Britain’s Information Commissioner is examining whether a US company whose technology lets advertisers track users from one device to another should be allowed to operate in the country. Californian-based Drawbridge already claims to have a database of 200 million users whose profiles come from analysing ‘cookies’, following trails of clicks and indicating the likelihood of whether they emanate from a single person.The data, it’s claimed, can then be used to follow users irrespective of if they switch from, say, a laptop to a smartphone, thus allowing advertisers to target them with products and services relevant to their interests.
Though the data contains no login names or location information and instead relies on ‘bridging algorithms’, Drawbridge says that users’ web habits alone are sufficient to target them precisely and follow them across different web browsing platforms.

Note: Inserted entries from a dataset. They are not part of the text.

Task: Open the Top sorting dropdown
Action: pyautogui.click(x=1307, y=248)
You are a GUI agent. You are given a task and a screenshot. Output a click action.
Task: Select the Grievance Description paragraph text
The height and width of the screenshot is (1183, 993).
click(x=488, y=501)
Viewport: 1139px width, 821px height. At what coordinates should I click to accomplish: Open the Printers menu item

“We are triangulating the user’s behaviour. As we observe them, we are able to hone in,” Drawbridge CEO Kamakshi Sivaramakrishnan told the MIT Technology Review.

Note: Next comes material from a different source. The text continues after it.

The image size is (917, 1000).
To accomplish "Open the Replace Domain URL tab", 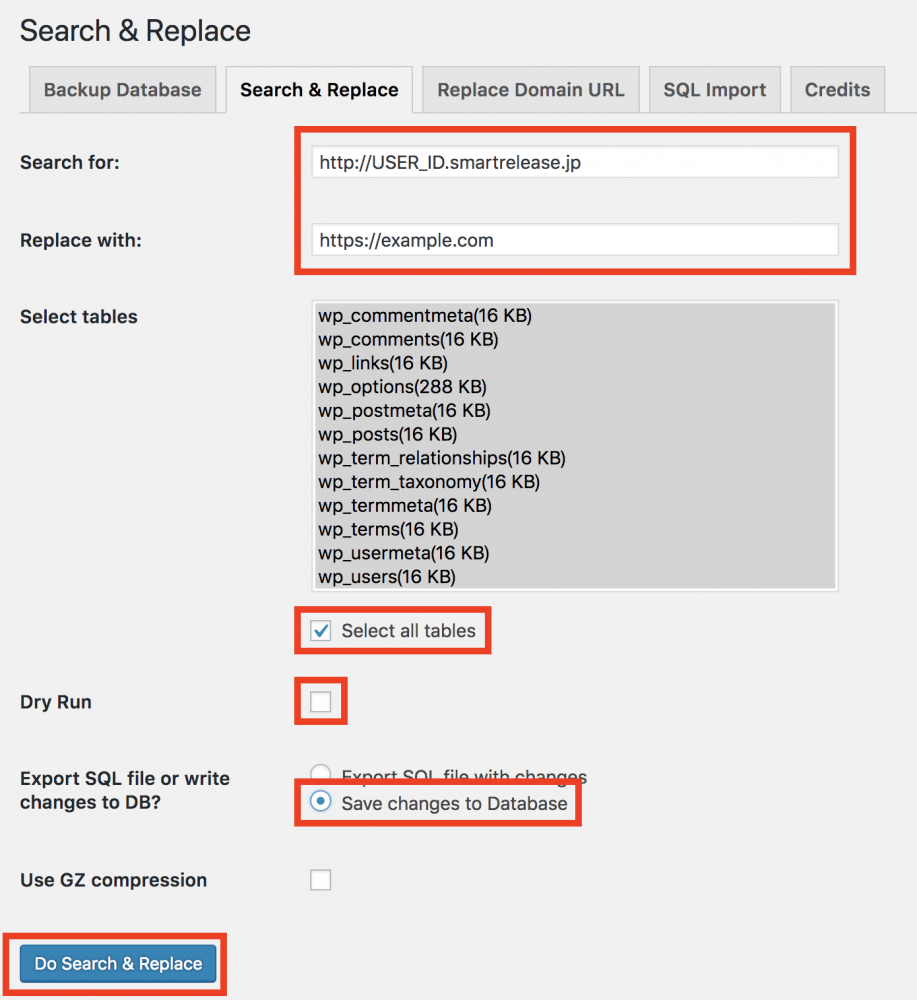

Even so Britain’s Information Commissioner, responsible for overseeing data privacy matters, has already said that before Drawbridge could launch in the UK it would need to prove its data was genuinely anonymous and that it couldn’t be used by others to unravel a person’s identity.
Said a spokesman, “In addition, any advertiser using its service would also have to do a good job of telling people why they keep seeing particular adverts.”